* Task brief *
The expected answer is a bare count of the lines in the data below that contain "Musikmagazin".

* Records from a dataset *
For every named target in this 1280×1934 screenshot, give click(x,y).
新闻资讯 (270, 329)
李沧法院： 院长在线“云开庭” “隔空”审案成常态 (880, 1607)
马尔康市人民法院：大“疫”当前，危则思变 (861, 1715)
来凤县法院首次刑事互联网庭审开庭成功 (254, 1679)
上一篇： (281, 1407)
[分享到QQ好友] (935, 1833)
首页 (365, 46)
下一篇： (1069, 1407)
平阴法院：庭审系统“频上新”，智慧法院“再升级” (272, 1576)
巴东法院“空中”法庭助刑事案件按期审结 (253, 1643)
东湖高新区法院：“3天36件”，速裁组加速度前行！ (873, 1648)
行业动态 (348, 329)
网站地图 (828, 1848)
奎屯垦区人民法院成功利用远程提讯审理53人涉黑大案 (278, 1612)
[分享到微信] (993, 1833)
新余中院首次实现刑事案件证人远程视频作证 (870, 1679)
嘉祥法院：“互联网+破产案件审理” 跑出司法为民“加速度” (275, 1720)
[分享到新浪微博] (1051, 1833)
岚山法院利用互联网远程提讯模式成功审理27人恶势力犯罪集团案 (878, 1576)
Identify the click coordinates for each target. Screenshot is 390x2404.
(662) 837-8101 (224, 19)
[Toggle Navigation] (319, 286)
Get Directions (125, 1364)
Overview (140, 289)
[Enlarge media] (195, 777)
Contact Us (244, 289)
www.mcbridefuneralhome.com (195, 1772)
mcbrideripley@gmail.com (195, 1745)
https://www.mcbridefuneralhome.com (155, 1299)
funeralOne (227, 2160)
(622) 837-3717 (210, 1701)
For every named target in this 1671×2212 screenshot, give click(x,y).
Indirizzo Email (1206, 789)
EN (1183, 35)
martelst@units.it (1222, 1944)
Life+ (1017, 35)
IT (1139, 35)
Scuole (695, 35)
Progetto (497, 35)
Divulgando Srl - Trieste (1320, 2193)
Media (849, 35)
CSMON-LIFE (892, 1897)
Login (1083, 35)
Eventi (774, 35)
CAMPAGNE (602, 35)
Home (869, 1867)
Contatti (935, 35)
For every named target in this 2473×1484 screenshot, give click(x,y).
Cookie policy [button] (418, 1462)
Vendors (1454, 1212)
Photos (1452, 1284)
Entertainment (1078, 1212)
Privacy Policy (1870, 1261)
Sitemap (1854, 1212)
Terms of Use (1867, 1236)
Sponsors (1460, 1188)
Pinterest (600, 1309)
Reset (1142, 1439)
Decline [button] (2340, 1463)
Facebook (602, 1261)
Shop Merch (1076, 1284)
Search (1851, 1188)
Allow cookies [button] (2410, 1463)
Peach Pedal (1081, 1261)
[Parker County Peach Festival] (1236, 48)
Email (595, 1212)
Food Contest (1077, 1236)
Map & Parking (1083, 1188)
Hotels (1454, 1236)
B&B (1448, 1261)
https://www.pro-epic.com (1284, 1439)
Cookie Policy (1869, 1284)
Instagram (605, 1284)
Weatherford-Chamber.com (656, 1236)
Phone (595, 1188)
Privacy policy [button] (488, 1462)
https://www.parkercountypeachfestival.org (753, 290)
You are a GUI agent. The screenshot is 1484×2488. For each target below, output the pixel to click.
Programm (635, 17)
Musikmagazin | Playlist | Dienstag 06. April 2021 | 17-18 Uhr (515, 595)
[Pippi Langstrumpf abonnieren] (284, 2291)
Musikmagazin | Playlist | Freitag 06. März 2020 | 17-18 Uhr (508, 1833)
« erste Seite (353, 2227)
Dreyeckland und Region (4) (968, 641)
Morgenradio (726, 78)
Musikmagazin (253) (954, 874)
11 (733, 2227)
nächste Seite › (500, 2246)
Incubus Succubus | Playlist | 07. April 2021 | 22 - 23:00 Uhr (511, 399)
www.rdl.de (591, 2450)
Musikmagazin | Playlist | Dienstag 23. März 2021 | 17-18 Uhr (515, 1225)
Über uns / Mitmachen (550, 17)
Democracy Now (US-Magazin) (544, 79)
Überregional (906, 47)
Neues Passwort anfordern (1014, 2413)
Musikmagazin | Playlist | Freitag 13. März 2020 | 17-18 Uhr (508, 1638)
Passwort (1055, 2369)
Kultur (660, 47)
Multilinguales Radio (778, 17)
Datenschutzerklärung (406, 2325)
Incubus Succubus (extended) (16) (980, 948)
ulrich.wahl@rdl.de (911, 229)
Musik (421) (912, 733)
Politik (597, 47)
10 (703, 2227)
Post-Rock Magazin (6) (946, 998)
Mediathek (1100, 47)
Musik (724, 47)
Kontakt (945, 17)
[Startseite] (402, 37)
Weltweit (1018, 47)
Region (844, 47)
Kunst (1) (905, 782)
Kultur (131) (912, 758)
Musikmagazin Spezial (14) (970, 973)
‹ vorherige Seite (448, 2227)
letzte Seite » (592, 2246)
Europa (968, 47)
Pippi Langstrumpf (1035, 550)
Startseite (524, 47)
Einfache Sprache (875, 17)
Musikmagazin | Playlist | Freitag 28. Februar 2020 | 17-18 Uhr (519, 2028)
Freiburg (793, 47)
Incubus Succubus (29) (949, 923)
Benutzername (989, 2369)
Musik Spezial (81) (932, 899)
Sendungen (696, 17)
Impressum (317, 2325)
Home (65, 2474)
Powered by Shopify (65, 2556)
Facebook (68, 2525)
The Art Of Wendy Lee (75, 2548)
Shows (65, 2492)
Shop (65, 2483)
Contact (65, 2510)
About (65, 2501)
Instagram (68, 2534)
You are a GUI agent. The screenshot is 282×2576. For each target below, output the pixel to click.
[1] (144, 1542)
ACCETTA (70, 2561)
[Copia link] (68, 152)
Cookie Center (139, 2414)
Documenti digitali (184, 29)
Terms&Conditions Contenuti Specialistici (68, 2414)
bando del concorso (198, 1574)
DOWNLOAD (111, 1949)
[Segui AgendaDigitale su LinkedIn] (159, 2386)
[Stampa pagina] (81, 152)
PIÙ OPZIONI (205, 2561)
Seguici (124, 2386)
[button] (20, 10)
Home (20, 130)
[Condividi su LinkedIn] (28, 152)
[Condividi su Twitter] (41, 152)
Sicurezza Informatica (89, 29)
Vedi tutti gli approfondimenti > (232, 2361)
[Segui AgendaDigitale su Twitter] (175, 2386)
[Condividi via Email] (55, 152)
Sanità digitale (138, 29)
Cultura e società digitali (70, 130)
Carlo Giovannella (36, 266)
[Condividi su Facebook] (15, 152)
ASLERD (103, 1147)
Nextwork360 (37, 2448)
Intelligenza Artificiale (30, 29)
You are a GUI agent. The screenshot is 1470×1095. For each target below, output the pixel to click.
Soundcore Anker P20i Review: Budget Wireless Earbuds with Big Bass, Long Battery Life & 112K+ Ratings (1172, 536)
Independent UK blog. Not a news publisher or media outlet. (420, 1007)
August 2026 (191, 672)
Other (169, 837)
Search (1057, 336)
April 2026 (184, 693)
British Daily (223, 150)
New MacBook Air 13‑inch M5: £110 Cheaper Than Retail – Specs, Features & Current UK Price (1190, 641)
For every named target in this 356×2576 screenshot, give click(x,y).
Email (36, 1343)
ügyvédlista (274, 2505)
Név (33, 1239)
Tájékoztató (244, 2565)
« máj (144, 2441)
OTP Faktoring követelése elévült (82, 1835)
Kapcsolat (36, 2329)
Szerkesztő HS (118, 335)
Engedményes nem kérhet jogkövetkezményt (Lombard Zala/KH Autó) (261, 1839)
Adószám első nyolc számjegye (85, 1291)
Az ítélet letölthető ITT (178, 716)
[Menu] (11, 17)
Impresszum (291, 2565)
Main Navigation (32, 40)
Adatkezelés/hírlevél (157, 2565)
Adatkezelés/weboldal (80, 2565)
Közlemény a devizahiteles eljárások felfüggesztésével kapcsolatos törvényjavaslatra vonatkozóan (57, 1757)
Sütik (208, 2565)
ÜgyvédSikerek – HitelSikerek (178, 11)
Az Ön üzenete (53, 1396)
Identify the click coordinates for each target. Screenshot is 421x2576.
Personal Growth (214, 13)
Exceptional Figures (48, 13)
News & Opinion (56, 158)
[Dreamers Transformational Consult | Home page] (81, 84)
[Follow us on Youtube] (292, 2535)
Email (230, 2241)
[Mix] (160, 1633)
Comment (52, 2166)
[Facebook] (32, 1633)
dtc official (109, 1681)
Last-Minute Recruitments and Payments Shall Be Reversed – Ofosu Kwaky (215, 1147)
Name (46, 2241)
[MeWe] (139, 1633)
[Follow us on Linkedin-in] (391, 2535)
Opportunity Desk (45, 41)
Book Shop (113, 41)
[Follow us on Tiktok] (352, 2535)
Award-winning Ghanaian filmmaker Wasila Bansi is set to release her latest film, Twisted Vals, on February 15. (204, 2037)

* Written reply *
7